FYI those of you that have purchased the woodsmith TV series DVD collections. can now access all the back issues of the magazine on line. Check into Woodsmith.com/back issue libarary. If you subscribe to the magazine or have the DVD collection the back issues are free. 
You can search all issues and print out step by step plans
Walt


----------



## Karson (May 9, 2006)

What's interesting here is I have the DVD back issues and it contains all issues up through 2012. However the new active account has all of the 2013 issues also.

I wonder how long the account I have will stay active. I'm also a current subscriber to the paper issue. So If I drop it do I loose the online access.

Wandering minds want to know.

Thanks for this information. Did you get it on an email or just happen to find it?


----------



## Karson (May 9, 2006)

I just noticed something else that is strange. The DVD and the labels and the papers inside all state that the dvd has fron issue 1 thru issue 204. My DVD stops at issue 200.

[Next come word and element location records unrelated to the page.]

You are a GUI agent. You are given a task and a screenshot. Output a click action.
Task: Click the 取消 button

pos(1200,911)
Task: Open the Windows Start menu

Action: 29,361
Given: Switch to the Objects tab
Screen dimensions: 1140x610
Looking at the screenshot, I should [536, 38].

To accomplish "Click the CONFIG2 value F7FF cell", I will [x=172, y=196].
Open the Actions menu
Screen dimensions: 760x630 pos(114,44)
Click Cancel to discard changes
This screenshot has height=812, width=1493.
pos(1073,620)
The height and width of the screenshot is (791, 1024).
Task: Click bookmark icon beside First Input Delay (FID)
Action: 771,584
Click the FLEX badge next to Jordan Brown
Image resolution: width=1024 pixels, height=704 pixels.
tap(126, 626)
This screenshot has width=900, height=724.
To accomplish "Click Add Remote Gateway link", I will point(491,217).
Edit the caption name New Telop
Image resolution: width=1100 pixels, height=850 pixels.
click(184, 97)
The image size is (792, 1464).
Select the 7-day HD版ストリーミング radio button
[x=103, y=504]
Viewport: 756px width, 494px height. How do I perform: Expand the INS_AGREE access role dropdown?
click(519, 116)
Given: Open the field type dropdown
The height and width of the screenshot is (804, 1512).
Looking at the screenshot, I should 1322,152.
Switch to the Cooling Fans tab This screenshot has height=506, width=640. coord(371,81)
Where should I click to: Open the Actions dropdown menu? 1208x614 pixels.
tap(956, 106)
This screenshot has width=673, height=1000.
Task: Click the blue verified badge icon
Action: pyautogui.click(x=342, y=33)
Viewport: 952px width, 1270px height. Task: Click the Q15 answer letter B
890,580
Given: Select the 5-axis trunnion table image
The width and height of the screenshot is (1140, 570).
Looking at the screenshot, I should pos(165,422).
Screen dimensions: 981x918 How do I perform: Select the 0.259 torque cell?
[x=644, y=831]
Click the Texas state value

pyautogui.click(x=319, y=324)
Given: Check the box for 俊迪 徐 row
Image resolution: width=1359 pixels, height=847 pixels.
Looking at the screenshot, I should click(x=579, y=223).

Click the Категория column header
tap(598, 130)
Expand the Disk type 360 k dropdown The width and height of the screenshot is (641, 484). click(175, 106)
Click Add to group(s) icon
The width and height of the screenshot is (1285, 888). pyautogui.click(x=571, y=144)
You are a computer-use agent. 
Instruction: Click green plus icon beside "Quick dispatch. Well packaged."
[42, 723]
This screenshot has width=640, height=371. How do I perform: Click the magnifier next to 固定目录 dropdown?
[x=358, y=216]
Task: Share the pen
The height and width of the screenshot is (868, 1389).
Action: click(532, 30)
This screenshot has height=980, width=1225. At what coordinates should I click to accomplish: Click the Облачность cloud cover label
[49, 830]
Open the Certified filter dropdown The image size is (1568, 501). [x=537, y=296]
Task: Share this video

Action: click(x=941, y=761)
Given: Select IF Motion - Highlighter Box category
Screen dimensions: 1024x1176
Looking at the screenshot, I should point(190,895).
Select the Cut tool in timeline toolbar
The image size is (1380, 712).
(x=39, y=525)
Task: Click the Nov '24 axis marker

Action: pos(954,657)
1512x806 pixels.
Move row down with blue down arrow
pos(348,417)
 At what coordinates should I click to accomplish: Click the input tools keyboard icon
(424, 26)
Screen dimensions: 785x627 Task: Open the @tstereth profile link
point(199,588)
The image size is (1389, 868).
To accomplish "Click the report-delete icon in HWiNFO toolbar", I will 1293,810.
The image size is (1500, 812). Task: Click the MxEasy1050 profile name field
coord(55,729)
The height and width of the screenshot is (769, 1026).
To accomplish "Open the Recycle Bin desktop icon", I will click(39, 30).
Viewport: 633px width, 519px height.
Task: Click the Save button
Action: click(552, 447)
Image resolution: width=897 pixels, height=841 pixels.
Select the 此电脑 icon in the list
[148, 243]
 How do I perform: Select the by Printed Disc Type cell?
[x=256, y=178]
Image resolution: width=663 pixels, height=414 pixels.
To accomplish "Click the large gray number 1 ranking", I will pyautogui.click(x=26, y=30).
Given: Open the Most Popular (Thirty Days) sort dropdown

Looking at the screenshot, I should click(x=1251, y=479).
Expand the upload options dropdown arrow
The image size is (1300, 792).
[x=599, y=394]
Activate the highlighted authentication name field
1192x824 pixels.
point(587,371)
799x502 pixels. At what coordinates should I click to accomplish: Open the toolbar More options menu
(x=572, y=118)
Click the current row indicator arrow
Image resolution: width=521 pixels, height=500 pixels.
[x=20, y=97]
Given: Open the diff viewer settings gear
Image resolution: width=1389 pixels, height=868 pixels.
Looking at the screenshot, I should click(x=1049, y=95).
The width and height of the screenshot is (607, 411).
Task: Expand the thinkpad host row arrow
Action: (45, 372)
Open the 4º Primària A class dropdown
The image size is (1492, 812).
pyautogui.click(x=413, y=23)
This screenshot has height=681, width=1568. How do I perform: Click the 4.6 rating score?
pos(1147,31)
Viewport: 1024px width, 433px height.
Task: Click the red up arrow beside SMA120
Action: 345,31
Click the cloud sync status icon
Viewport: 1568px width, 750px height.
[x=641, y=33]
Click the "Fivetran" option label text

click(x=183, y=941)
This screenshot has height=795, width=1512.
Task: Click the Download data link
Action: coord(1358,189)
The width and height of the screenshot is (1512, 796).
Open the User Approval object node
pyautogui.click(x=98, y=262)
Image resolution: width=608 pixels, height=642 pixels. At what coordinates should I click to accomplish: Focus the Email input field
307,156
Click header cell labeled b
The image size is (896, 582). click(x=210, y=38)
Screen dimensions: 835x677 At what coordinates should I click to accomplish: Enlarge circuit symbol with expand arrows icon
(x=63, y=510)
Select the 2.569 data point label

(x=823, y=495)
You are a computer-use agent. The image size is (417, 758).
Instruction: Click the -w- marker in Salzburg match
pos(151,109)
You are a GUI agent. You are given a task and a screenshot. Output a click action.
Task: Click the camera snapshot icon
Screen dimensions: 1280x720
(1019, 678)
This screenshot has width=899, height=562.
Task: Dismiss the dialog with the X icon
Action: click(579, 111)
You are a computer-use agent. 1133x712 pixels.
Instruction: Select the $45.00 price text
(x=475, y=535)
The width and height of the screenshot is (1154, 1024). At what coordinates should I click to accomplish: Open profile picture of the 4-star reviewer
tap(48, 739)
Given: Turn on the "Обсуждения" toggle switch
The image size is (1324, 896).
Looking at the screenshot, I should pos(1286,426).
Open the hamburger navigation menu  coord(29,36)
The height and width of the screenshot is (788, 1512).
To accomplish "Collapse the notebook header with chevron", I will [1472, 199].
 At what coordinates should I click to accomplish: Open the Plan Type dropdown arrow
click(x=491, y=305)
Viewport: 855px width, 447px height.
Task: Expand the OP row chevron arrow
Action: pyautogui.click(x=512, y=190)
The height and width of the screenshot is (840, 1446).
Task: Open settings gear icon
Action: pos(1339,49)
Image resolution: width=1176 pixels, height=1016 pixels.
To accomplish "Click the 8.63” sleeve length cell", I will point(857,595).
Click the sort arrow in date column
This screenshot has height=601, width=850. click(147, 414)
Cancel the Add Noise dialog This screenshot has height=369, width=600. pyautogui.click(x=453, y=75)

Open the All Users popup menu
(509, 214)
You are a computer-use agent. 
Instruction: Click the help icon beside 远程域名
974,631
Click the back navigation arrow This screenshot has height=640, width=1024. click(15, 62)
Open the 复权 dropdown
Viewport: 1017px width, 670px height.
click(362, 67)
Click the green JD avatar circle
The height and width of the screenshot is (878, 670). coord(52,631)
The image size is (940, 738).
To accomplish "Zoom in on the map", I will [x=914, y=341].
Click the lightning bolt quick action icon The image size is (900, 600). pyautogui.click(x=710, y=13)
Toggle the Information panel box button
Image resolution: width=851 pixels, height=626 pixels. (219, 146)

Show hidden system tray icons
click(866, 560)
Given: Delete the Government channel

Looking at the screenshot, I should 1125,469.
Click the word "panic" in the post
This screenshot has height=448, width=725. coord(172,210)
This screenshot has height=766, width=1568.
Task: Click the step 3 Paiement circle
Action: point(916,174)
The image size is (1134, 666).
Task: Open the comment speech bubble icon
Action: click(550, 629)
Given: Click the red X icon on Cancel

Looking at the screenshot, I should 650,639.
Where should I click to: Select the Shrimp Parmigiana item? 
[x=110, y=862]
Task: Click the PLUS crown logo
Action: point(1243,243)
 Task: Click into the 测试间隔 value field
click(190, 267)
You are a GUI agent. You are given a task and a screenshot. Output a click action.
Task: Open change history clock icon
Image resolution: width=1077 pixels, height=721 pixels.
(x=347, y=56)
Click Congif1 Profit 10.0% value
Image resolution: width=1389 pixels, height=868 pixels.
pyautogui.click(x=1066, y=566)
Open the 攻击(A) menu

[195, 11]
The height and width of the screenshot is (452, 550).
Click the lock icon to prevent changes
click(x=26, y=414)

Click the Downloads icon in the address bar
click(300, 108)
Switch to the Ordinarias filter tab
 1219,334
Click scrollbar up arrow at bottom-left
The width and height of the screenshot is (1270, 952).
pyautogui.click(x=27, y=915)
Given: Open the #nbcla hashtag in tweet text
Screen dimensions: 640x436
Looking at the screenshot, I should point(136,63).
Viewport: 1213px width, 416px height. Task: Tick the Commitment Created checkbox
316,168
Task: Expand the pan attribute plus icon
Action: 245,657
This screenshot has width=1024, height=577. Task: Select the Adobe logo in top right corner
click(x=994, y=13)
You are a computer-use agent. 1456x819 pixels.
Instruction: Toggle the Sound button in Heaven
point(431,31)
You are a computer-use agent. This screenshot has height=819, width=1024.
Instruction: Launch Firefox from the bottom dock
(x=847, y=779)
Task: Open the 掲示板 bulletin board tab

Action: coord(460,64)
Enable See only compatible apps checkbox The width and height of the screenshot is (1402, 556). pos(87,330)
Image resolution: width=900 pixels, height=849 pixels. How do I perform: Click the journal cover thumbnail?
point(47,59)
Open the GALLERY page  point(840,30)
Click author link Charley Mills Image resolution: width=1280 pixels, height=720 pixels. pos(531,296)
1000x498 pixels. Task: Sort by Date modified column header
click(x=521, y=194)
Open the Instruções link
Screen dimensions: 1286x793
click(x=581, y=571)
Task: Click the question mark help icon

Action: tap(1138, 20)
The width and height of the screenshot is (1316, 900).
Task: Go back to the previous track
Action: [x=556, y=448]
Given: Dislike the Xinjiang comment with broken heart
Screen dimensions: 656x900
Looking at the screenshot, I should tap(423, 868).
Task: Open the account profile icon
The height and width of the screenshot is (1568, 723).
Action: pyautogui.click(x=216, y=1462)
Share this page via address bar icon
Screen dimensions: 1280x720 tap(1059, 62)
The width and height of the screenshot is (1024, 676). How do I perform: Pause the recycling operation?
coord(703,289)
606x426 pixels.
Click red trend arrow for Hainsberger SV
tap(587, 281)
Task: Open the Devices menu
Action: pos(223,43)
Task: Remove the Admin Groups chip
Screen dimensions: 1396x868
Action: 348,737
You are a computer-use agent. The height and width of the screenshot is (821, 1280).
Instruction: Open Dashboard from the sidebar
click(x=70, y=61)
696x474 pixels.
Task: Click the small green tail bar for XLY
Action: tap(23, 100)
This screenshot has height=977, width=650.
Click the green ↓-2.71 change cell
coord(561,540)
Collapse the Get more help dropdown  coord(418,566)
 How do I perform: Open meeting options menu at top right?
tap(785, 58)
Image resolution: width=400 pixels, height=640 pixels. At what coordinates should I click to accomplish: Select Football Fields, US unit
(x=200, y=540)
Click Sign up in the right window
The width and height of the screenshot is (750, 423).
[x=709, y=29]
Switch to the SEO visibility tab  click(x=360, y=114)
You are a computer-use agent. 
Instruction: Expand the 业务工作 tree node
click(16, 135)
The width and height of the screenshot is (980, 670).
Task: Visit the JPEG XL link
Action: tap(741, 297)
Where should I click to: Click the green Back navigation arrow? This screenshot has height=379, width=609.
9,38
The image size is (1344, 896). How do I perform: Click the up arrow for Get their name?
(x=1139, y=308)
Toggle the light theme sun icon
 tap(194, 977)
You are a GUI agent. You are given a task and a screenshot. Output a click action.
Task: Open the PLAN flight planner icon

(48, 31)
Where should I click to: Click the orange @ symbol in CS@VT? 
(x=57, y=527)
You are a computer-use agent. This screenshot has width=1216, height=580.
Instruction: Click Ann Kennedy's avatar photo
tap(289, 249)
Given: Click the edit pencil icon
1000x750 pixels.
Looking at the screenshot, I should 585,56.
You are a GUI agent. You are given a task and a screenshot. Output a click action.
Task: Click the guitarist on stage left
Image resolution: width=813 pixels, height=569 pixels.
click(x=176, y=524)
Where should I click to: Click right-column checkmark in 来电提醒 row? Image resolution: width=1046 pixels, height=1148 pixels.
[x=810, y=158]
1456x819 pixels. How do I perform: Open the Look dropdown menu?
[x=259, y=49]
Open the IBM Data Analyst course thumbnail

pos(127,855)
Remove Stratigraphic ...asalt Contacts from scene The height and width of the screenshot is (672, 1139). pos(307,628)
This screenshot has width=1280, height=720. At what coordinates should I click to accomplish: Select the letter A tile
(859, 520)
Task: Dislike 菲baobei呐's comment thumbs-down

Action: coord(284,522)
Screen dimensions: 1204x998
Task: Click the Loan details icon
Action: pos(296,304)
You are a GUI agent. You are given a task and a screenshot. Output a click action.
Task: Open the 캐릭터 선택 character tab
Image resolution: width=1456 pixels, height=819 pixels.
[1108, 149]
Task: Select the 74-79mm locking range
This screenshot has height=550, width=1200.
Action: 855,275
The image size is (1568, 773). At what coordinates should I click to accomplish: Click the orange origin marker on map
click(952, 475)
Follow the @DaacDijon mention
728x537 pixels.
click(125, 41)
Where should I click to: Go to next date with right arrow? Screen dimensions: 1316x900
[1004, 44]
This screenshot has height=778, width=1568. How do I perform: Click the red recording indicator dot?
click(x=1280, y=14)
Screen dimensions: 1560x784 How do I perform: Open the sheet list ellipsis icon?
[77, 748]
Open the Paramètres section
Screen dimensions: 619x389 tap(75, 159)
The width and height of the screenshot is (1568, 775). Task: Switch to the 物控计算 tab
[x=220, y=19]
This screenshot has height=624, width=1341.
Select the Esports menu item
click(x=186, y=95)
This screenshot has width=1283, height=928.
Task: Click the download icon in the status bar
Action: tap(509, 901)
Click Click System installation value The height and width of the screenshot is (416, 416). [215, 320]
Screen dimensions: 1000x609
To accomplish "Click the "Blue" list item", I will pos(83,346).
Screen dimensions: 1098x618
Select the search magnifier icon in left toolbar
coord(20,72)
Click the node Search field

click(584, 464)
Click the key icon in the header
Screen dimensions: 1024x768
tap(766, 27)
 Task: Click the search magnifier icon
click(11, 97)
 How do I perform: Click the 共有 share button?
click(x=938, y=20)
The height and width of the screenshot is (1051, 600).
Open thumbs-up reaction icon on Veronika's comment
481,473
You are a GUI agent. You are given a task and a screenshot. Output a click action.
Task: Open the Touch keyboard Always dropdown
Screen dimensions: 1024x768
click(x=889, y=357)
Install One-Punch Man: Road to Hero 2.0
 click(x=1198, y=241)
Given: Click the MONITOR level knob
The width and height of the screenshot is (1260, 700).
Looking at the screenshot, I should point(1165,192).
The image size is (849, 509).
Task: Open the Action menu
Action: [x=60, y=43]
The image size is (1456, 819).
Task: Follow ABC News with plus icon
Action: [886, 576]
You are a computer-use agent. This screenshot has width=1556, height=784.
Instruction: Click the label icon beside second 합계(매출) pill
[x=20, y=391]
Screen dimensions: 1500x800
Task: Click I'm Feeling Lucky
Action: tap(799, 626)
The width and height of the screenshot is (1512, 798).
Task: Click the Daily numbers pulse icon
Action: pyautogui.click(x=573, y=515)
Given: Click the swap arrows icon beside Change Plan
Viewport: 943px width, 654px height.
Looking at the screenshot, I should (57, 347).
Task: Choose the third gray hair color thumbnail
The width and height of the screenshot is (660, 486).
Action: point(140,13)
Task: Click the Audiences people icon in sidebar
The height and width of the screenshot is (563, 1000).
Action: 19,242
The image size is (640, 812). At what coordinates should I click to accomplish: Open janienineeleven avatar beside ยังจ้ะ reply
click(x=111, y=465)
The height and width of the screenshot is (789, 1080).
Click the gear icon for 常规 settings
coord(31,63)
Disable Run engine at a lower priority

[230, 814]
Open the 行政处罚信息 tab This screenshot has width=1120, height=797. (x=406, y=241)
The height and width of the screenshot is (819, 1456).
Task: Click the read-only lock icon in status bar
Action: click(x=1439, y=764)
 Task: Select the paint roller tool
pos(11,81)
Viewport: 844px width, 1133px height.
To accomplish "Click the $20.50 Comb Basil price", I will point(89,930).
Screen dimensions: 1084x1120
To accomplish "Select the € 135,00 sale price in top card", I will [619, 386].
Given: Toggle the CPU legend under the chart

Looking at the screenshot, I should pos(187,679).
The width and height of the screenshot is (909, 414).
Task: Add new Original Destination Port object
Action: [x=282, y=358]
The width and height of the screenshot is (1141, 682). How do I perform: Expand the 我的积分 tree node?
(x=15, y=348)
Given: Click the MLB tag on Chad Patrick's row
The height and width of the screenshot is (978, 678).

Wandering Minds want to know.


----------



## SuperCubber (Feb 23, 2012)

Here is the link if anyone is looking for it: http://www.woodsmithlibrary.com/

Thanks for posting this!


----------



## SuperCubber (Feb 23, 2012)

Walt, I wasn't able to get access. I only subscribe to the print edition, so I think you need to buy the DVDs.


----------



## Walt447 (Aug 18, 2010)

if you have the back issue DVD this will allow you future access to all online issues. If you have the TV DVD series you are able to get free access. If you have only the magazine subscription I believe the cost is $5.00 Access{ http://www.woodsmithlibrary.com Will show you a video that explains everything Hope this is of help


----------